• **LISTING**:
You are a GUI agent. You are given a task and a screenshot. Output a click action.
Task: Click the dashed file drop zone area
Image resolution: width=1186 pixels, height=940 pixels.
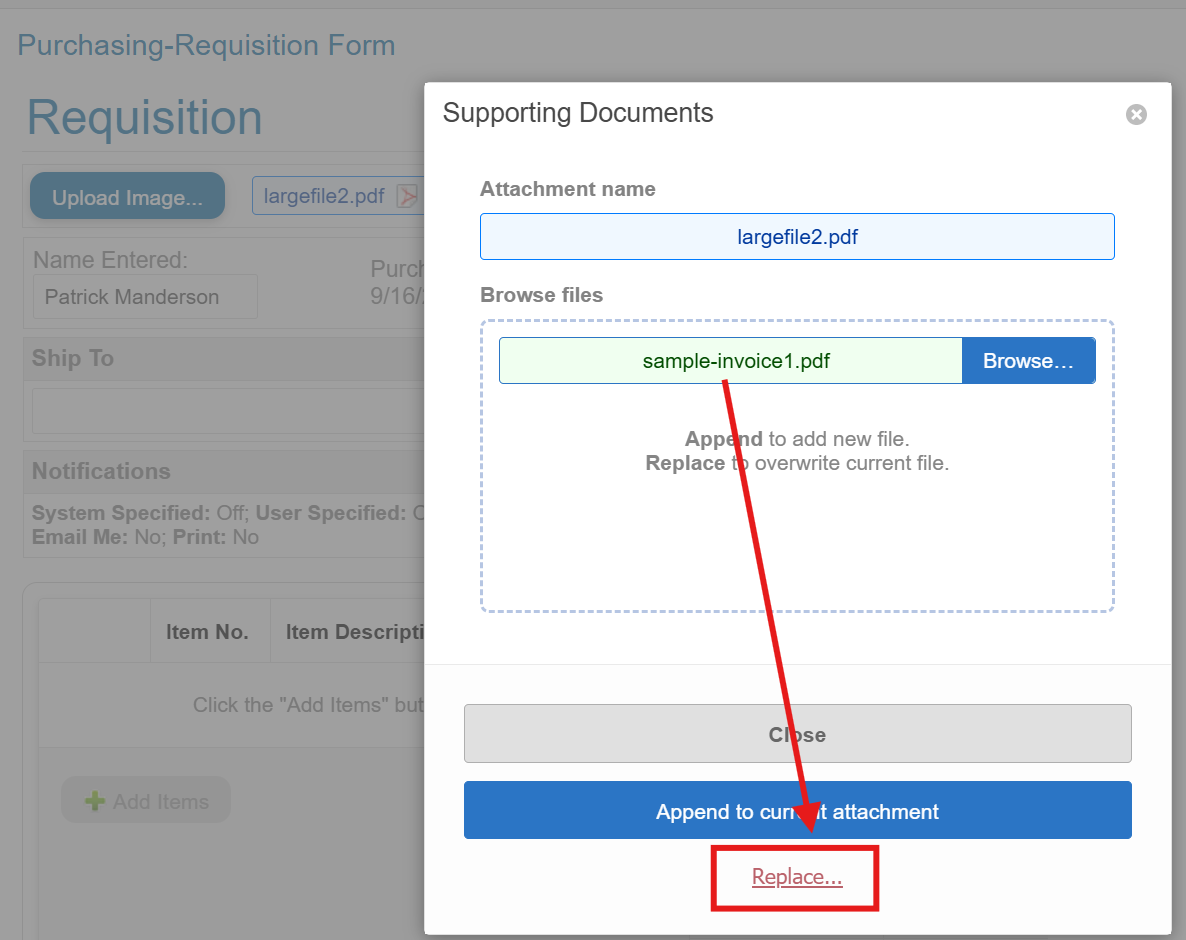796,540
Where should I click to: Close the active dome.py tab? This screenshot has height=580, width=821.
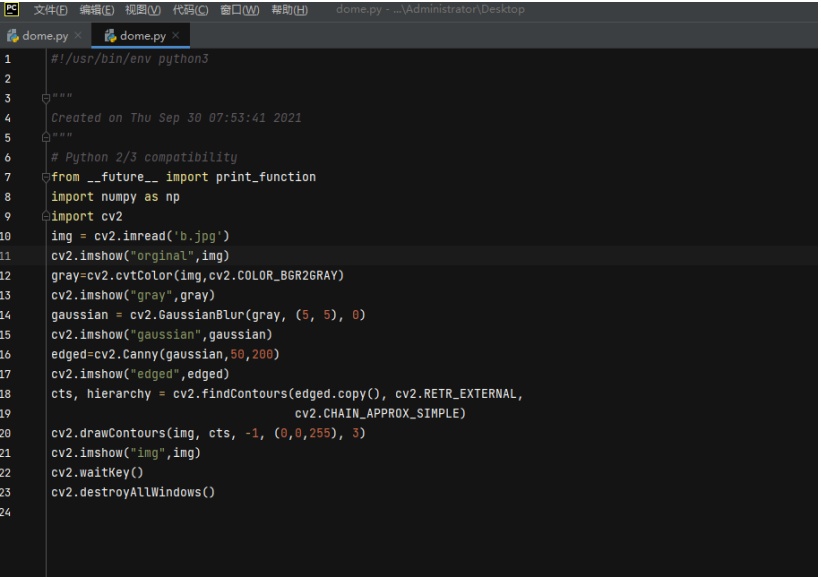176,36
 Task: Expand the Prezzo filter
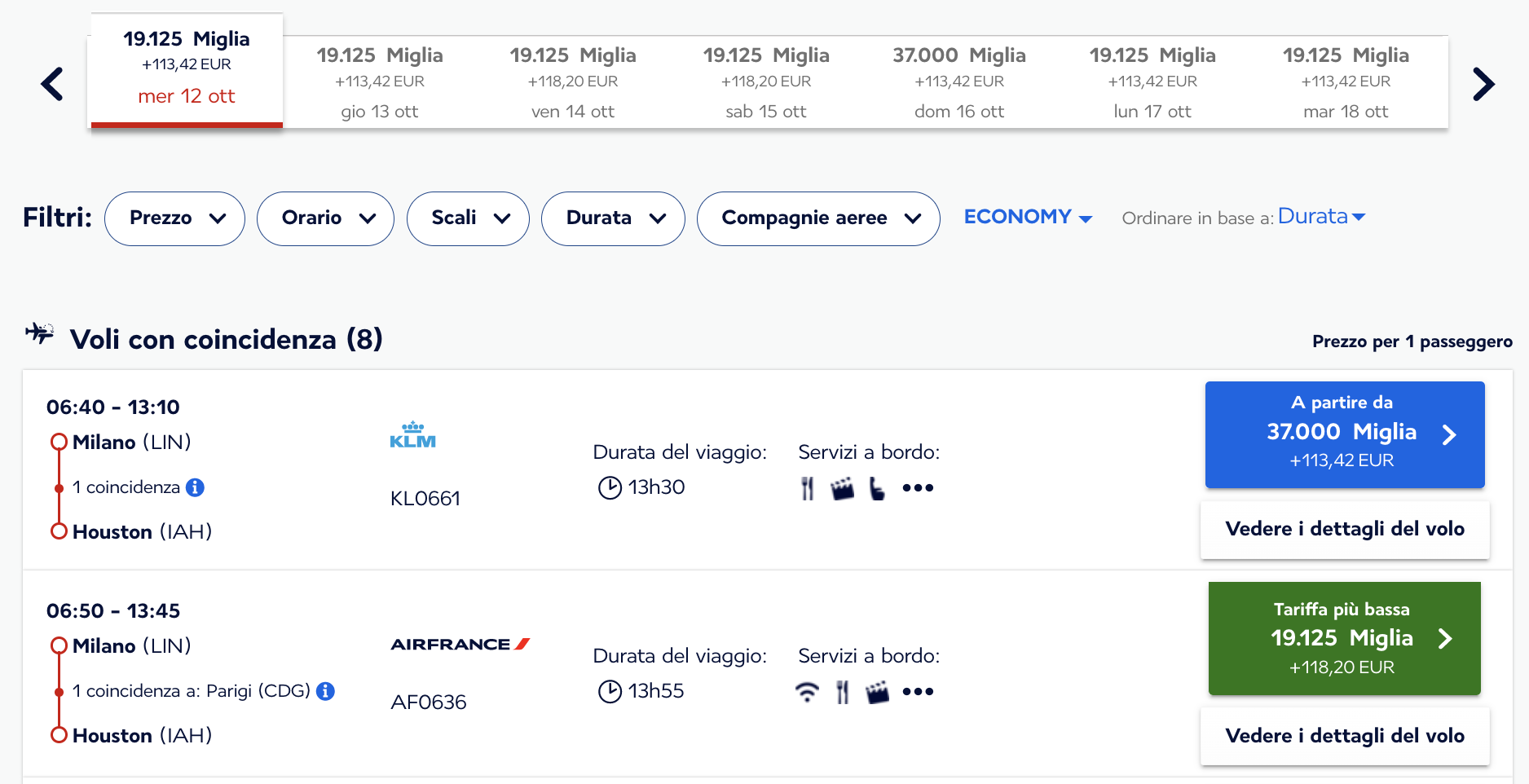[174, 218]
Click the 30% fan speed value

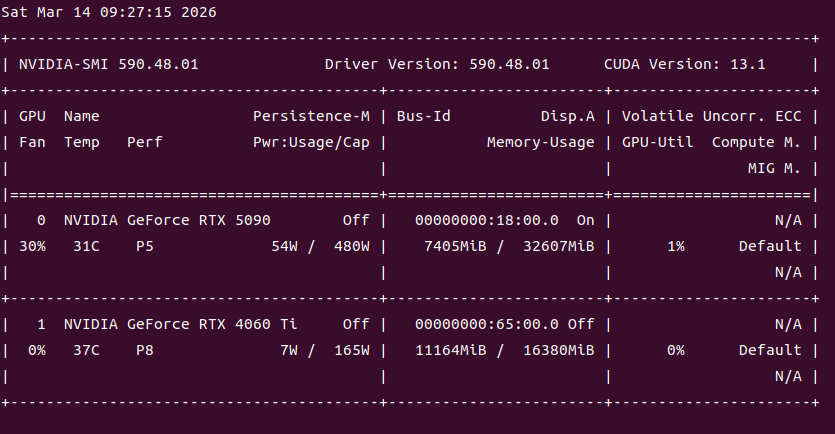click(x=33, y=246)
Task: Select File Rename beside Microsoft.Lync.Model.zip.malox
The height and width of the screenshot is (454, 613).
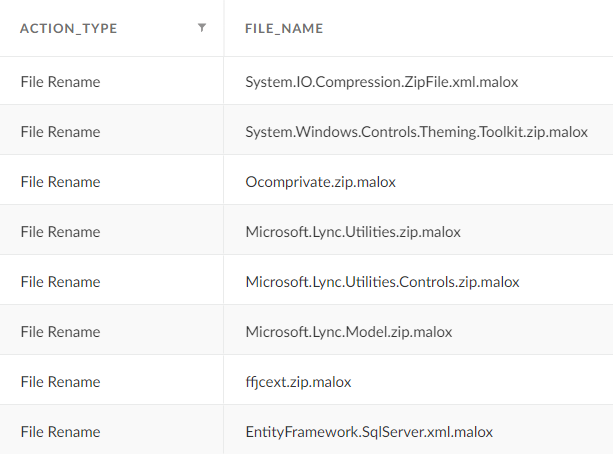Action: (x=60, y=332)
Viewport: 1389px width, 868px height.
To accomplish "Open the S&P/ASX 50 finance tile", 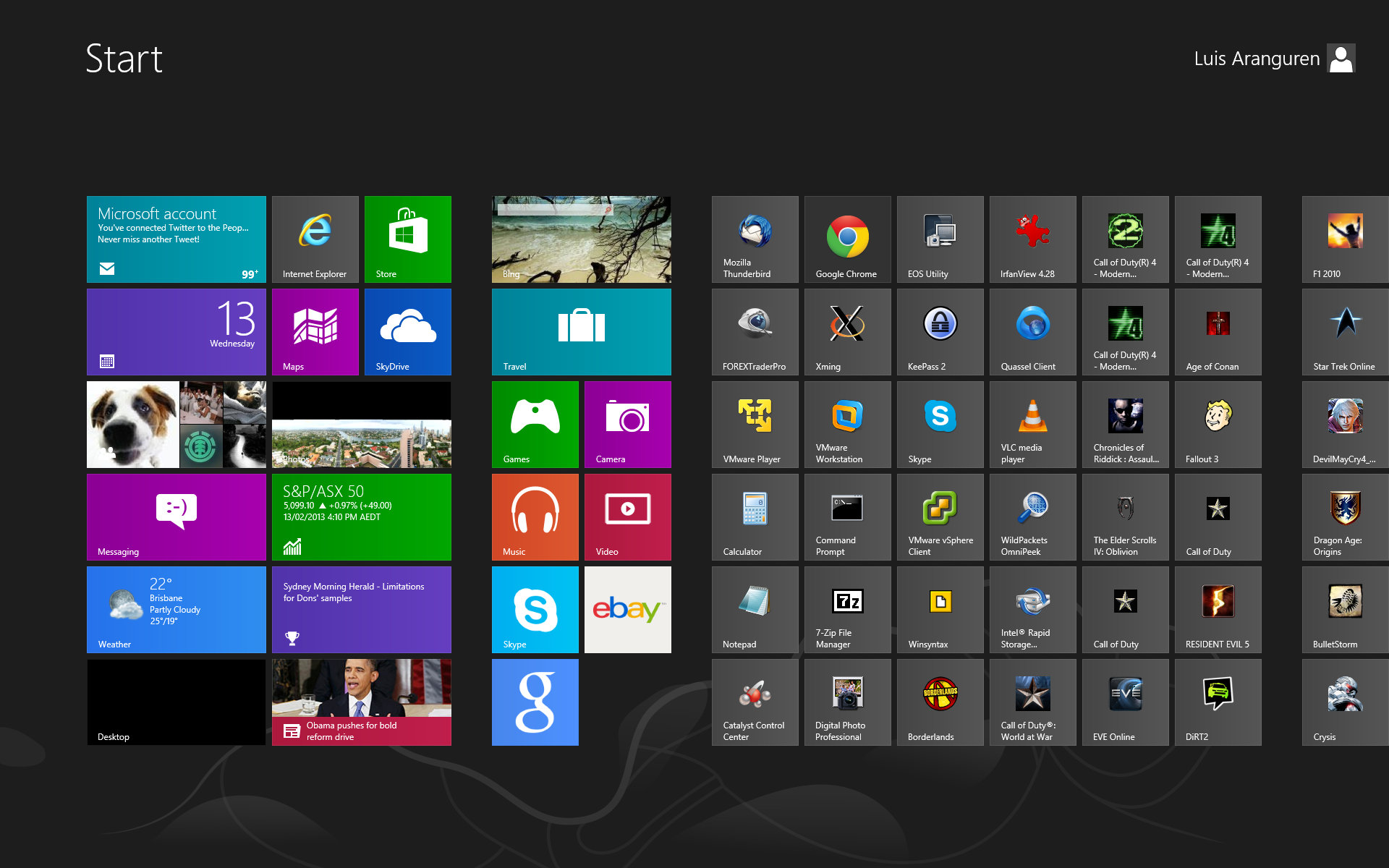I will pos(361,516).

* * *

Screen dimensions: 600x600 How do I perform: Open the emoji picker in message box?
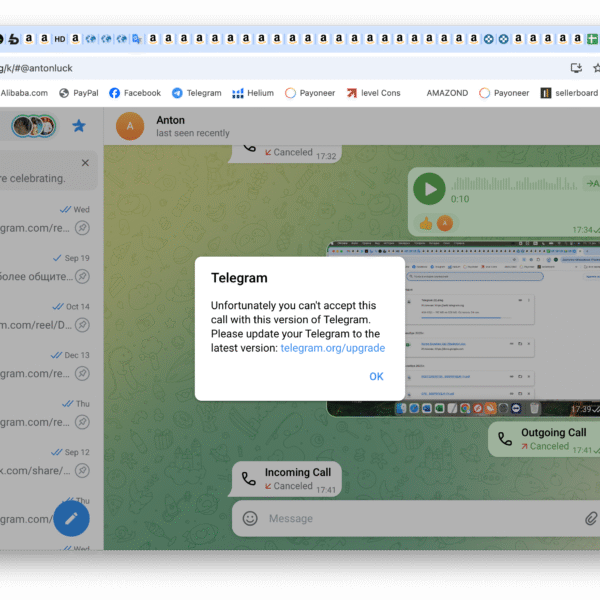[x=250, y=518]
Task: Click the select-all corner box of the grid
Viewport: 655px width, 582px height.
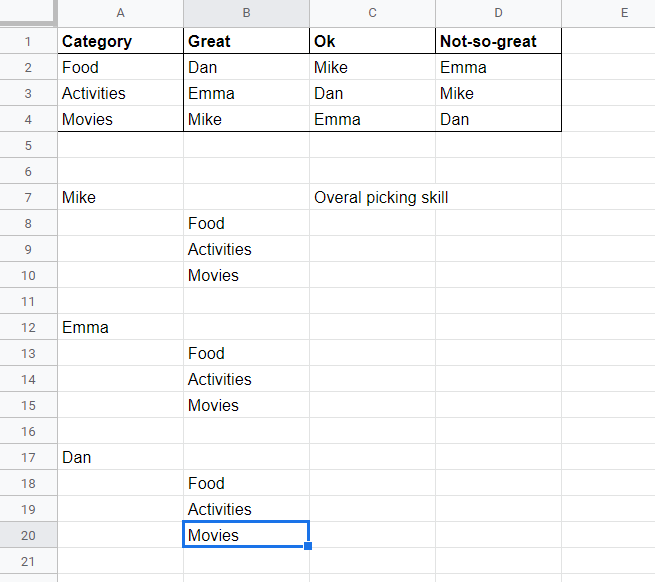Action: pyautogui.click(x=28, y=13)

• **TO BE DONE**:
Give the data as a JSON list of strings, one string per line, starting with the line that contains "Screen dimensions: 600x600" and going on through the line that contains "Action: pyautogui.click(x=28, y=13)". Skip blank lines and leave out the pictures.

• **TASK RESULT**:
[
  "Screen dimensions: 600x600 How do I perform: Open the emoji picker in message box?",
  "[x=250, y=518]",
  "Task: Click the select-all corner box of the grid",
  "Viewport: 655px width, 582px height.",
  "Action: pyautogui.click(x=28, y=13)"
]